#### INSTRUCTIONS FOR THE TASK:
Rewrite the data below, substituting "Window size" for every instance of "Viewport" and leaving everything else unchanged.

[Source records]
# # # # # # #

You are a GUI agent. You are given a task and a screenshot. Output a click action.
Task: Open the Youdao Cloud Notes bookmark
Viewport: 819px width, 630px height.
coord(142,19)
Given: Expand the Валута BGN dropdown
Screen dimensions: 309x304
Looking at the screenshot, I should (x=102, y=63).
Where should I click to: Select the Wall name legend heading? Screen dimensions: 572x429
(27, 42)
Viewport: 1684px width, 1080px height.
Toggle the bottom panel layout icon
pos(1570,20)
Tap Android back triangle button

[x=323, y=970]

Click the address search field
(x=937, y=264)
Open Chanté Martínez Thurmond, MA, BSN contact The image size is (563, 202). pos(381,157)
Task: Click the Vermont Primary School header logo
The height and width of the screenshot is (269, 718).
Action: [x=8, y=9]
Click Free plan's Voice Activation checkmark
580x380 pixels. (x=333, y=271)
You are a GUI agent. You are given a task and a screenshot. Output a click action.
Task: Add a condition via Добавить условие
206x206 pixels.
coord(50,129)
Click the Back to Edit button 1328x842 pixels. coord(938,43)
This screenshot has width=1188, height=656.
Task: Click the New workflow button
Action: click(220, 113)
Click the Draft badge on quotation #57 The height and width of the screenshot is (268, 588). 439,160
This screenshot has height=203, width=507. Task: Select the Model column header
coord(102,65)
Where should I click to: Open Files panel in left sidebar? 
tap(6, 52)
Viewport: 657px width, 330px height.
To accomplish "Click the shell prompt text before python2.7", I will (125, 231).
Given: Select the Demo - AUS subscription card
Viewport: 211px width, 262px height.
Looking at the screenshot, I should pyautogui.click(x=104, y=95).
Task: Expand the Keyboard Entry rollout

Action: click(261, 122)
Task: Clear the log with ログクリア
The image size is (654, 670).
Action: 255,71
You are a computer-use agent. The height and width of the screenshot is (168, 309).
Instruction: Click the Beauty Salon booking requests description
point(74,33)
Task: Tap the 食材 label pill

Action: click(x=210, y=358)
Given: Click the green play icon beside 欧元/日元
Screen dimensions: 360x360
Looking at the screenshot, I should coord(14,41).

# # # # # # #

#### REPLY TO THE EXERCISE:
You are a GUI agent. You are given a task and a screenshot. Output a click action.
Task: Open the Youdao Cloud Notes bookmark
Window size: 819px width, 630px height.
coord(142,19)
Given: Expand the Валута BGN dropdown
Screen dimensions: 309x304
Looking at the screenshot, I should (x=102, y=63).
Where should I click to: Select the Wall name legend heading? Screen dimensions: 572x429
(27, 42)
Window size: 1684px width, 1080px height.
Toggle the bottom panel layout icon
pos(1570,20)
Tap Android back triangle button

[x=323, y=970]

Click the address search field
(x=937, y=264)
Open Chanté Martínez Thurmond, MA, BSN contact The image size is (563, 202). pos(381,157)
Task: Click the Vermont Primary School header logo
The height and width of the screenshot is (269, 718).
Action: [x=8, y=9]
Click Free plan's Voice Activation checkmark
580x380 pixels. (x=333, y=271)
You are a GUI agent. You are given a task and a screenshot. Output a click action.
Task: Add a condition via Добавить условие
206x206 pixels.
coord(50,129)
Click the Back to Edit button 1328x842 pixels. coord(938,43)
This screenshot has width=1188, height=656.
Task: Click the New workflow button
Action: click(220, 113)
Click the Draft badge on quotation #57 The height and width of the screenshot is (268, 588). 439,160
This screenshot has height=203, width=507. Task: Select the Model column header
coord(102,65)
Where should I click to: Open Files panel in left sidebar? 
tap(6, 52)
Window size: 657px width, 330px height.
To accomplish "Click the shell prompt text before python2.7", I will (125, 231).
Given: Select the Demo - AUS subscription card
Window size: 211px width, 262px height.
Looking at the screenshot, I should pyautogui.click(x=104, y=95).
Task: Expand the Keyboard Entry rollout

Action: click(261, 122)
Task: Clear the log with ログクリア
The image size is (654, 670).
Action: 255,71
You are a computer-use agent. The height and width of the screenshot is (168, 309).
Instruction: Click the Beauty Salon booking requests description
point(74,33)
Task: Tap the 食材 label pill

Action: click(x=210, y=358)
Given: Click the green play icon beside 欧元/日元
Screen dimensions: 360x360
Looking at the screenshot, I should coord(14,41).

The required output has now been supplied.